Farewell to the Yankees

A Southerner loses that lovin’ feelin’

 

By Susan S. Kelly

A love affair of 55 years is coming to an end. All the symptoms are there: the nitpicking, the tetchiness, the gradual disaffection, even annoyance. Plus the self-searching question — Is it really worth it? — and the go-to from Ann Landers: Am I better off with or without him?

The romance began when I was around 7, and discovered among the Lifes and Times a magazine with a colorful cover drawn or painted — not photographed — with pictures I understood: beach scenes, city scenes, seasonal scenes. Scenes with dogs or kites or sailboats. Most surprisingly of all, there were cartoons inside. Cartoons in an adult magazine?

I was raised on the cartoons, on hardback collections of Peter Arno and Charles Addams and George Booth cartoons. When my parents had parties, I was allowed to eat Spaghettios in the kitchen and pored over those collections so long that I memorized them, and automatically use the punch lines in situations — Put us in the rear, we’re bound to make a scene, and Boo, you pretty creature! — and no one has the slightest idea where the non sequitur came from. When my sisters and I divided items before our family home was sold, the flatware sat there unnoticed while we eyed each other over who would choose the cartoon our father had framed and hung in our swimming pool dressing room: Do you realize there are hundreds of little girls who’d be happy to have a pool they had to clean?

I’m speaking, of course, of The New Yorker.

I have read The New Yorker, or at least parts of it, since I was old enough to read. As with any long-term relationship, we “went on a break,” in today’s parlance, during the partying years of college. But Nancy Bryan Faircloth of Greensboro’s own Bryan family, who saw a future writer in me, gave me a subscription at 20, which continued until her death, by which time I had been mainlining the mag so long that I re-upped and upped and upped. I’ve read The New Yorker on the treadmill and road trips and vacations and by the fire and by the club pool when my children were swimming and friends thought I was deeply weird.

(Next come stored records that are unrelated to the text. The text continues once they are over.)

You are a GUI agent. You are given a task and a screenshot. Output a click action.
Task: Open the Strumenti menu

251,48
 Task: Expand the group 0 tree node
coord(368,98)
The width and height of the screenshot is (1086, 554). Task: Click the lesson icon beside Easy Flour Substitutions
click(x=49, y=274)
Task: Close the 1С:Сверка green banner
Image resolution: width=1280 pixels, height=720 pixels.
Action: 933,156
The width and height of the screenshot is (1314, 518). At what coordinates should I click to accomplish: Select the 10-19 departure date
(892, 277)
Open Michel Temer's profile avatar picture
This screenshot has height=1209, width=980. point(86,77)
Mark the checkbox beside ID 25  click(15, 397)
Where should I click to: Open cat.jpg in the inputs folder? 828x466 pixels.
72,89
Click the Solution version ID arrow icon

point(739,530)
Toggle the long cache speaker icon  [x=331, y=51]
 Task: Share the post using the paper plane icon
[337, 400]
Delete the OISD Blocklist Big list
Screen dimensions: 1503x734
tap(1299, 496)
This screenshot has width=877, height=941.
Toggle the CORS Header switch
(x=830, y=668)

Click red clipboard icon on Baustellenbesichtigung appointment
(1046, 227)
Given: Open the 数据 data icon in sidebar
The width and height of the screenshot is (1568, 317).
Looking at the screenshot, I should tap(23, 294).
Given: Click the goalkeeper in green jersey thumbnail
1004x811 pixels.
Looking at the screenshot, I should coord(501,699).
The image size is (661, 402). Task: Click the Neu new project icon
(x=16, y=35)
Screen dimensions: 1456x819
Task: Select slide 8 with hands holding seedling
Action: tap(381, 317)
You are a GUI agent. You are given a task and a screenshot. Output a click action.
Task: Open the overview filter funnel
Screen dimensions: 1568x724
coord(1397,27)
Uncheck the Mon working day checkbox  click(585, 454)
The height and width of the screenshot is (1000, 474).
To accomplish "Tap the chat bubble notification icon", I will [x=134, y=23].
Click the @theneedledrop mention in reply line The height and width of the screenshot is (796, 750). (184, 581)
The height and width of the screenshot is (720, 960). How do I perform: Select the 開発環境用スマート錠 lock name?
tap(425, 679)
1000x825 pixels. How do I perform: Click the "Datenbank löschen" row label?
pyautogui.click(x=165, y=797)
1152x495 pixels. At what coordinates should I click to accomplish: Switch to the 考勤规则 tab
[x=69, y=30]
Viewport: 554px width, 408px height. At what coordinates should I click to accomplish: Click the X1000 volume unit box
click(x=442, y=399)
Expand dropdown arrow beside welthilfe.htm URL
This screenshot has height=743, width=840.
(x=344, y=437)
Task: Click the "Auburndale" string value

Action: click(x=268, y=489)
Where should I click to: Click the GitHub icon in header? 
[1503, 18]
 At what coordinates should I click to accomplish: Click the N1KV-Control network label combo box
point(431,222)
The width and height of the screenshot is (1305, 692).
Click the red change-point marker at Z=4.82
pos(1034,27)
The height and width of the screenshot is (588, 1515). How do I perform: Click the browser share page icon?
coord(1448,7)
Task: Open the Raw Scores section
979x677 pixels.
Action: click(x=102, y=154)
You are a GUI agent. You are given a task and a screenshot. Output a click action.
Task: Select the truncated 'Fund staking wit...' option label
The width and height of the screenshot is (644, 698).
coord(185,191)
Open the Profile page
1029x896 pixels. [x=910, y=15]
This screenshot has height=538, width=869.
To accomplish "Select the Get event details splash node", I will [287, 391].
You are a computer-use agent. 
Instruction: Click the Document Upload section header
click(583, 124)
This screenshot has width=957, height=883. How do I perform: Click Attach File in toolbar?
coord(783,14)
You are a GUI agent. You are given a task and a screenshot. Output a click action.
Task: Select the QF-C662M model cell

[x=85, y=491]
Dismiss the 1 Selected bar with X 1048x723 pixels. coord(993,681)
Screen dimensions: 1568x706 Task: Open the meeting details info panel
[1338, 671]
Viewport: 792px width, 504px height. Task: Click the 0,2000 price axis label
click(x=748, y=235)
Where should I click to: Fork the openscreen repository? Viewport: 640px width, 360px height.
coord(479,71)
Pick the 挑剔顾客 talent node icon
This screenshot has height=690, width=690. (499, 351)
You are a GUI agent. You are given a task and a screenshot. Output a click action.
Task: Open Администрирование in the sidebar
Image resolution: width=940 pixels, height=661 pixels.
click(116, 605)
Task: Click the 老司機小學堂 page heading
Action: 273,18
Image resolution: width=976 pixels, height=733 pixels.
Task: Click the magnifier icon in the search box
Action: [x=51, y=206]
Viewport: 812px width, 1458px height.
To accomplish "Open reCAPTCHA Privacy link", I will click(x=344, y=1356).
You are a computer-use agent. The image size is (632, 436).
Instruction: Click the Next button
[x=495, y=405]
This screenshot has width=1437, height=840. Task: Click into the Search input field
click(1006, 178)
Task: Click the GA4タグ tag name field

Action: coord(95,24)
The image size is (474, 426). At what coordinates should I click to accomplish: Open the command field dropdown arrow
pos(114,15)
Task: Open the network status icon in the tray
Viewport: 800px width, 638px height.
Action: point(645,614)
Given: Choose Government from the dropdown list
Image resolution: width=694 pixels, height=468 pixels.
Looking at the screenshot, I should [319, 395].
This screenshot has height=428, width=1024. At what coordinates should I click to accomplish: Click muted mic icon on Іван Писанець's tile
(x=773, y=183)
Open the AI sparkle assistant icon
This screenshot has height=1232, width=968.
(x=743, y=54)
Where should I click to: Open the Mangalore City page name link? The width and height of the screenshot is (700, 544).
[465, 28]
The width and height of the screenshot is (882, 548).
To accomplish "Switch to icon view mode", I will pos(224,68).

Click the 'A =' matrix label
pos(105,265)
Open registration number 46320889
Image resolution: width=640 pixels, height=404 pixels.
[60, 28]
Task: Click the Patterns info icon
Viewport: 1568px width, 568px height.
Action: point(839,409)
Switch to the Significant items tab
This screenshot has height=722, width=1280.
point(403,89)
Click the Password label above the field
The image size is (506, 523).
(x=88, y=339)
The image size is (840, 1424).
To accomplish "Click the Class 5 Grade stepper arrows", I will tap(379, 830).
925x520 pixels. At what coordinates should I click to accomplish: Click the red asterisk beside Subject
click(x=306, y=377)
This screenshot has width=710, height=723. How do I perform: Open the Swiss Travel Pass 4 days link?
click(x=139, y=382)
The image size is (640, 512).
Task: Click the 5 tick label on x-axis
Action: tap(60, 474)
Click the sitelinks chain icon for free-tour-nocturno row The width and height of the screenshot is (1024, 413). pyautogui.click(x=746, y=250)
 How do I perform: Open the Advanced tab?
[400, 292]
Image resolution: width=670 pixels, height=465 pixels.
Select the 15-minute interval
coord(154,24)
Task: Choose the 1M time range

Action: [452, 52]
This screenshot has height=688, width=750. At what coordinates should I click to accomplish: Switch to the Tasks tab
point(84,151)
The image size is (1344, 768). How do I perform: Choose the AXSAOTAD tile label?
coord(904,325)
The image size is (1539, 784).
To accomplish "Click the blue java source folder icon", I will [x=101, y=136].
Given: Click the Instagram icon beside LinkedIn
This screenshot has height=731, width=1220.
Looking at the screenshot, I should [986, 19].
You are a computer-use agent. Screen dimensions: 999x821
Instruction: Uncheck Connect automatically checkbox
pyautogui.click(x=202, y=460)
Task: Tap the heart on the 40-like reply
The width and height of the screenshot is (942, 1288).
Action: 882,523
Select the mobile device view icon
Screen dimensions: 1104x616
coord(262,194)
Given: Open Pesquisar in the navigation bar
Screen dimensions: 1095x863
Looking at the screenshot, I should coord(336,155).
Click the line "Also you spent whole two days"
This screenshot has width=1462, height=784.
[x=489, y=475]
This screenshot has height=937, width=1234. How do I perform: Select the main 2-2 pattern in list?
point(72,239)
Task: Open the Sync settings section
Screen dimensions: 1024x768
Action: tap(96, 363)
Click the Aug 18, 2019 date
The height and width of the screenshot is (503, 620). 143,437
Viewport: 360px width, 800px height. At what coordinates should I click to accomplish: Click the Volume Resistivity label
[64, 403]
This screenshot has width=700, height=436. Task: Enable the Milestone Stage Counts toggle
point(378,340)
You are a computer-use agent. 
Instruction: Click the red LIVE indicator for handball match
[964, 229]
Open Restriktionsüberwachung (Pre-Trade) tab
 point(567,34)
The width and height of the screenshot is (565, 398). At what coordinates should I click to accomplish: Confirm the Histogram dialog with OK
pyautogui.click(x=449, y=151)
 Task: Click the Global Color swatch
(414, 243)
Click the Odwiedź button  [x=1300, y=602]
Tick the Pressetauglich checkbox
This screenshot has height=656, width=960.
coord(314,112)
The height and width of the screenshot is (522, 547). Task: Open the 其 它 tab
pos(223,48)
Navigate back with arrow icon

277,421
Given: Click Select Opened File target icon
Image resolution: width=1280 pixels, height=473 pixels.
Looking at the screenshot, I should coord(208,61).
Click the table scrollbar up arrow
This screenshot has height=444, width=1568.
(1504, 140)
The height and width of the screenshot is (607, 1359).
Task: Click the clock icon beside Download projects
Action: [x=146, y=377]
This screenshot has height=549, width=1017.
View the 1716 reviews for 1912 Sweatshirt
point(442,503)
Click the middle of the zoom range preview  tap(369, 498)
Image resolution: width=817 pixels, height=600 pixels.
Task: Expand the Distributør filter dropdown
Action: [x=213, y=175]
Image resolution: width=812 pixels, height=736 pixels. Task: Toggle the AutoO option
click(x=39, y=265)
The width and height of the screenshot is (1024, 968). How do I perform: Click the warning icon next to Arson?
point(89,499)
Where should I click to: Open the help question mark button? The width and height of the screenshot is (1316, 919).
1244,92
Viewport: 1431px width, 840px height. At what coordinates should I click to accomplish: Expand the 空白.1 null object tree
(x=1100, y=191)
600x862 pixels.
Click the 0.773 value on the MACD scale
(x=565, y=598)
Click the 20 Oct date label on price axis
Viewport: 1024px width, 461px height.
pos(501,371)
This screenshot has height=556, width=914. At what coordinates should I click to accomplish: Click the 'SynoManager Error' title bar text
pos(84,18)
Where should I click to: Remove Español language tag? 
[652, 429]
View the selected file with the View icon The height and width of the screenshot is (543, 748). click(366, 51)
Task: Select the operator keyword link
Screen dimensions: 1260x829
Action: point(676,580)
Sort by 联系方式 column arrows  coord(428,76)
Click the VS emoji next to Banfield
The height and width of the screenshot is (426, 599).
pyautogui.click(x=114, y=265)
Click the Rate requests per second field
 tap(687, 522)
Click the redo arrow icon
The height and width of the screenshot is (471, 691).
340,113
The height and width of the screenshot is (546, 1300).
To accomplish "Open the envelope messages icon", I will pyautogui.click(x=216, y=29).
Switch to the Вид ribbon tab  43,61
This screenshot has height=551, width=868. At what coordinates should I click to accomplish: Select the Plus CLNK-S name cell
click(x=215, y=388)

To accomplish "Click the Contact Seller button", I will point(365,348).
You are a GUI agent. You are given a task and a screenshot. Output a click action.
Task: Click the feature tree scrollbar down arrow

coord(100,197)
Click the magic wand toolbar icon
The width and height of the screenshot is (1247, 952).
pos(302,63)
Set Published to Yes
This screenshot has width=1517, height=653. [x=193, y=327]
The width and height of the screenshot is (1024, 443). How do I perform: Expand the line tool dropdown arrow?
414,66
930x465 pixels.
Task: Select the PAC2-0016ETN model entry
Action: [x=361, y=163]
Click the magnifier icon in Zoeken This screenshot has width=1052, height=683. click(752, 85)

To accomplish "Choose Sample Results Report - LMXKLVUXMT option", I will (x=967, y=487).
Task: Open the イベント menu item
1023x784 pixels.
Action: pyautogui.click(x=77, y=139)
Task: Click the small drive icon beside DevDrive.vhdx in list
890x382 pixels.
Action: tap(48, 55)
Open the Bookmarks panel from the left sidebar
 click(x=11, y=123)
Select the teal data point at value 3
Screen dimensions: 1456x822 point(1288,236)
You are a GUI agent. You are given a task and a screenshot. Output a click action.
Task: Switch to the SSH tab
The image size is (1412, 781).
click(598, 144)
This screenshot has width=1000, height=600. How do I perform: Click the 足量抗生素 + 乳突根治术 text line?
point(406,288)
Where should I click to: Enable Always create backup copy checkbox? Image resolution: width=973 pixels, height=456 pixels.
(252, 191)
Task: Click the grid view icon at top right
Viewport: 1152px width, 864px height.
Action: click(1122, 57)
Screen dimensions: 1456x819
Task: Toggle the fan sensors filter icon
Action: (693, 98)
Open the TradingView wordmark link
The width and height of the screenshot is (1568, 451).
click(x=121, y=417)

I wallpapered my first apartment bathroom in its covers, as one does when in love. I framed the covers and hung them, checkerboard-like, over the sofa. I have poster-sized prints of a pair of covers (William Steig, illustrator of The Phantom Tollbooth), beautifully framed and hanging in my daughter’s bedroom.

I have gone to hear speakers based on their articles and stories in The New Yorker, including Calvin Trillin at UNCG. I’ve searched the internet for photographs of its writers (especially the cartoonists). I’ve sat in an otherwise depressing Algonquin Hotel lobby to see if the scalawag wits of the Round Table would speak to me. I’ve written an outraged letter to the editor — How dare you overlook a typo in a John Updike story? I’ve turned down hundreds of pages to look up vocabulary words, scissored sections for my To Keep Forever file, sought out books by and biographies about its writers, from E. B. White to J.D. Salinger and even the editor who decided where the commas belonged. Based on its reviews, I’ve gone to see movies that make me even weirder in the eyes of my friends, and endured my husband’s thinly veiled scorn for the magazine’s self-superiority. I’ve submitted stories — a truly laughable exercise in futility for a publication that receives some 300 submissions a day — perhaps just to get the rejection slip to tack on my bulletin board beside another cartoon; this one of a fellow speaking into a phone: “How about never? Is never good for you?”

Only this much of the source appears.